→ **SUPPLIED PASSAGE**:
Common Sense from an Unconventional Source
I read Guido Fawkes’ Blog. I don’t expect to see shocking leaks that will bring down the Westminster machine (I like to think that Mr Fawkes assumes an alias simply because on name doesn’t do justice to his burgeoning ego) or very good gossip. But I do expect to find some faintly amusing content about the less serious aspects of politics; the kind of stuff that’s too cheap for political journalists to put in their paper and risks lowering the tone of their blog. It fills a gap in the free market of the internet.
It is with surprise, then, that I find myself compelled to reproduce an entire post from the site. It’s snappy, concise, liberal with grammar, and strikingly true. Common sense on the tax system; now there’s a rare sight!
Watching Darling spluttering explanations for abolishing the 10p rate this morning it is clear that the Brownies can’t see that their preference for taxing with one hand and then paying benefits back with the other hand is a wasteful bureaucratic merry-go-round that doesn’t work - except on paper.

→ **STORED DATA**:
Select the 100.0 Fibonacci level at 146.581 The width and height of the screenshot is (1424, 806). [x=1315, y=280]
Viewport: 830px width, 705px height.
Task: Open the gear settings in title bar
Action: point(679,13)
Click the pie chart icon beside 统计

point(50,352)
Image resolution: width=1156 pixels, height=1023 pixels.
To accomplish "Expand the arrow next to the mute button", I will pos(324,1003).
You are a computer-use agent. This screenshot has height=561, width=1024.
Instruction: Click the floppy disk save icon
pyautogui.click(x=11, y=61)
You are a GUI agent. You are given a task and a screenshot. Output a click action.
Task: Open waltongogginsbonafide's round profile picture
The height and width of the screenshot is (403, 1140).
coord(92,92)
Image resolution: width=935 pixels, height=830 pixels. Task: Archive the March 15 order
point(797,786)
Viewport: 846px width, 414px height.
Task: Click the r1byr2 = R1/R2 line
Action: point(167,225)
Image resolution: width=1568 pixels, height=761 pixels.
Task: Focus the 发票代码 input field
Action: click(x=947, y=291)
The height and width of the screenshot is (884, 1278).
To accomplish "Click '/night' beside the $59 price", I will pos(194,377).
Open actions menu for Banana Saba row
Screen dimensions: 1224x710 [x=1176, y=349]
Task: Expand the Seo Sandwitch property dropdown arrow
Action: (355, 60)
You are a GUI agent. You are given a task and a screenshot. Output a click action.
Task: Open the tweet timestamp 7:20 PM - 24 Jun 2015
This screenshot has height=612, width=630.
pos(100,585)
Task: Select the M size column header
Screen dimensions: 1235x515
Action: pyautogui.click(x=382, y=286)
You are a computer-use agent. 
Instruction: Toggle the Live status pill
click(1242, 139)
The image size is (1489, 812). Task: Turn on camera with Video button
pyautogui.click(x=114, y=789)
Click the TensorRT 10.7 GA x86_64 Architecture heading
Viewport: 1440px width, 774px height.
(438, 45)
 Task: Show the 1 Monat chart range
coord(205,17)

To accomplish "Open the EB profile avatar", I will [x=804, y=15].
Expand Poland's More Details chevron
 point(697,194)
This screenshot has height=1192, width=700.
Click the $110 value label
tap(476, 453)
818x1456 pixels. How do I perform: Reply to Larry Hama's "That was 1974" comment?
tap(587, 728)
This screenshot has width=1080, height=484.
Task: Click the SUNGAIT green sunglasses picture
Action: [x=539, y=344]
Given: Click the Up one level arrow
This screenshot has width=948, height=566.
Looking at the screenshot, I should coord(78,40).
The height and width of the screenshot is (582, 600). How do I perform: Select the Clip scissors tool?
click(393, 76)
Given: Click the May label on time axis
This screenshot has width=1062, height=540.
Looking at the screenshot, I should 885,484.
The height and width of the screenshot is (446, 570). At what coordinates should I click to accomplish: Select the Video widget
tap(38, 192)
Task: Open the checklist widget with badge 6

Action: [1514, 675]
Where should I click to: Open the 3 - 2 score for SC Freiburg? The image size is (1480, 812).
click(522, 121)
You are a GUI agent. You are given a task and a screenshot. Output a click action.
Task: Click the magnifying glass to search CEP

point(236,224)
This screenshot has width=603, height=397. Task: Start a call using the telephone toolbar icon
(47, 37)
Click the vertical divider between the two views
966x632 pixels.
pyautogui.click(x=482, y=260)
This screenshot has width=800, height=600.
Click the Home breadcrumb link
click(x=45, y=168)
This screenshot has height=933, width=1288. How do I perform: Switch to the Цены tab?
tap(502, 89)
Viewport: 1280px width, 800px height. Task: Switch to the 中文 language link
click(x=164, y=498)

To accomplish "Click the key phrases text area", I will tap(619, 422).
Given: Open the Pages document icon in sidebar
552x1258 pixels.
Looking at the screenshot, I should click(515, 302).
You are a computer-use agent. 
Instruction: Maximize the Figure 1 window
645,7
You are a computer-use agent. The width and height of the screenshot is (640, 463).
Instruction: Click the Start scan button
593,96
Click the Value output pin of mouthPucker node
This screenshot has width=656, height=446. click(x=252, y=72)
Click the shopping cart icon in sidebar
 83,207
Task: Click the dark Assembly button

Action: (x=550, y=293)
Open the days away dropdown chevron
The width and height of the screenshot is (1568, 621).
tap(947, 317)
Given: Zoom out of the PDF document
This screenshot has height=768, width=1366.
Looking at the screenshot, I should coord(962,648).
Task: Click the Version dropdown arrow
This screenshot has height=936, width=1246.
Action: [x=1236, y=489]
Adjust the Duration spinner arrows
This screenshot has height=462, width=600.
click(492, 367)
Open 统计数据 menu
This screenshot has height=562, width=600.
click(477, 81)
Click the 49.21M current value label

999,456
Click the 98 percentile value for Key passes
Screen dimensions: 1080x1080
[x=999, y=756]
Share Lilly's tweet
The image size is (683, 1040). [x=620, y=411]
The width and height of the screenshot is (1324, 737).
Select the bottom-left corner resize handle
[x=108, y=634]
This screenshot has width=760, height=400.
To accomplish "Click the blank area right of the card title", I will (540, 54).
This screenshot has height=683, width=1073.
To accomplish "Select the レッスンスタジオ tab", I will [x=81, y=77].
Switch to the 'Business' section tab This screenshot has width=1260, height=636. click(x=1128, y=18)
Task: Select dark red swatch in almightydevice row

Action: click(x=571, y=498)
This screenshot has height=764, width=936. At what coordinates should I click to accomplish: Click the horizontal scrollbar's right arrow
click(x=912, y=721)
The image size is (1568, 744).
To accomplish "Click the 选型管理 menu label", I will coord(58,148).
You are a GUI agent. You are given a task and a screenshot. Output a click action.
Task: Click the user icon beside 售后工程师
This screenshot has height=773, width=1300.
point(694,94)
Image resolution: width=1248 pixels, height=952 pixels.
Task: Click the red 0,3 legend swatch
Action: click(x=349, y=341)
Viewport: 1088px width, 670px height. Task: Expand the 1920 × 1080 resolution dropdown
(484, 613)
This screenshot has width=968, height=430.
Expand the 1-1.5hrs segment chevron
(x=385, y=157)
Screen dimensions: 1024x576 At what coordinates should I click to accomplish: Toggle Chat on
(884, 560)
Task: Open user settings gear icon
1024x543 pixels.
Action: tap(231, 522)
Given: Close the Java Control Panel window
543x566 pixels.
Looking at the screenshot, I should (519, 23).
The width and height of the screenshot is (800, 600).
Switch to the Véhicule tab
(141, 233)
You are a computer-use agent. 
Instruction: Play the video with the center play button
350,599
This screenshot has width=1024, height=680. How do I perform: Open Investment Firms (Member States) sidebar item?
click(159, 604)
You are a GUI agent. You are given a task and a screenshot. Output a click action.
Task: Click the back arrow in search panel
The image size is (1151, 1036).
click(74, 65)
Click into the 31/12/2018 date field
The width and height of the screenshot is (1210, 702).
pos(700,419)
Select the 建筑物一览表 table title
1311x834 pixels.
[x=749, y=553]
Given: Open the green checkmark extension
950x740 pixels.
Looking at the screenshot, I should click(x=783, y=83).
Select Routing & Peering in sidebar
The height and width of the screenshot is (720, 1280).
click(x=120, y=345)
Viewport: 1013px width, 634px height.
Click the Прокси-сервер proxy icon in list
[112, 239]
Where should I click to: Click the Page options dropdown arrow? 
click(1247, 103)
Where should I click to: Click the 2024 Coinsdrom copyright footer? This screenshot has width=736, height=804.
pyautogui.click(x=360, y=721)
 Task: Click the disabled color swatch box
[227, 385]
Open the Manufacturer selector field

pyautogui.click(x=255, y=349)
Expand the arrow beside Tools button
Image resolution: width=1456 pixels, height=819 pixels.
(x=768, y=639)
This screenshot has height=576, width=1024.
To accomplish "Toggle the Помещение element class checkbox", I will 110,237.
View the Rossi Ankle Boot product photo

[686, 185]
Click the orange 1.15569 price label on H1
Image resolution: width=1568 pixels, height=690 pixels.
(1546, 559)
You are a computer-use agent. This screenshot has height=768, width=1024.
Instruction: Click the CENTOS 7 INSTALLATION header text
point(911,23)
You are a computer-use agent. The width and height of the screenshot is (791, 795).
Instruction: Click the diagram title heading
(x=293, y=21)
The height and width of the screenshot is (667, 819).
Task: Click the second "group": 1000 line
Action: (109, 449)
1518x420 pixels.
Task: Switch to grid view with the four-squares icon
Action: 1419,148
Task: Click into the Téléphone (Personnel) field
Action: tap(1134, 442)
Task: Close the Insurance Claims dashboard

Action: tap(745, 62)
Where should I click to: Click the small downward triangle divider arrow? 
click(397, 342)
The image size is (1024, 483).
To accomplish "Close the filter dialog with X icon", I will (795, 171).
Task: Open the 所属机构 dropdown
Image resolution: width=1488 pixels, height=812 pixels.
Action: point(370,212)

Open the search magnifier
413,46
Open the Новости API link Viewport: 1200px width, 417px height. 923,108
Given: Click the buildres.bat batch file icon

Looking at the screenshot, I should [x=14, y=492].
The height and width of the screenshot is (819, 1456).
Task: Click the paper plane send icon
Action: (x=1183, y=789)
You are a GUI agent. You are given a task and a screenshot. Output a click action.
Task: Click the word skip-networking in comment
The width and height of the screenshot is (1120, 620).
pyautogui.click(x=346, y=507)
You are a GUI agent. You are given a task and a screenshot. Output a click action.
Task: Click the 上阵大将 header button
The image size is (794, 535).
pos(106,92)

→ **TASKS TO COMPLETE**:
A. In the commentary about Guido Fawkes' Blog, list the qualities the writer attributes to the post reproduced from that site.
B. Continue the commentary about Guido Fawkes' Blog from its last sentence.

→ **RESPONSES PER TASK**:
A.
snappy
concise
liberal with grammar
strikingly true

B.
Darling says “tax is complicated”. Who complicated it? Simplify it by raising thresholds dramatically. Why should people on earnings of less than £10,000 pay any tax? They only have to fill out endless forms to get it back in welfare payments. Crazy. Raising the threshold on the low paid will incentivise people to come off benefits and work. It will reduce the cost of collection which is disproportionately higher on low incomes.
The Tories are too timid, the mood of the public has changed. New Labour has always referred to “unfunded tax cuts” and demanded to know how many hospitals, schools would correspondingly be cut. The Tories should be pointing to Labour’s ”unfunded spending commitments” which have given Britain the highest budget deficit in the Western world. We can’t afford Labour’s reckless spending commitments they are literally mortgaging our children’s taxes to pay for current spending. It is the economics of the “never, never”.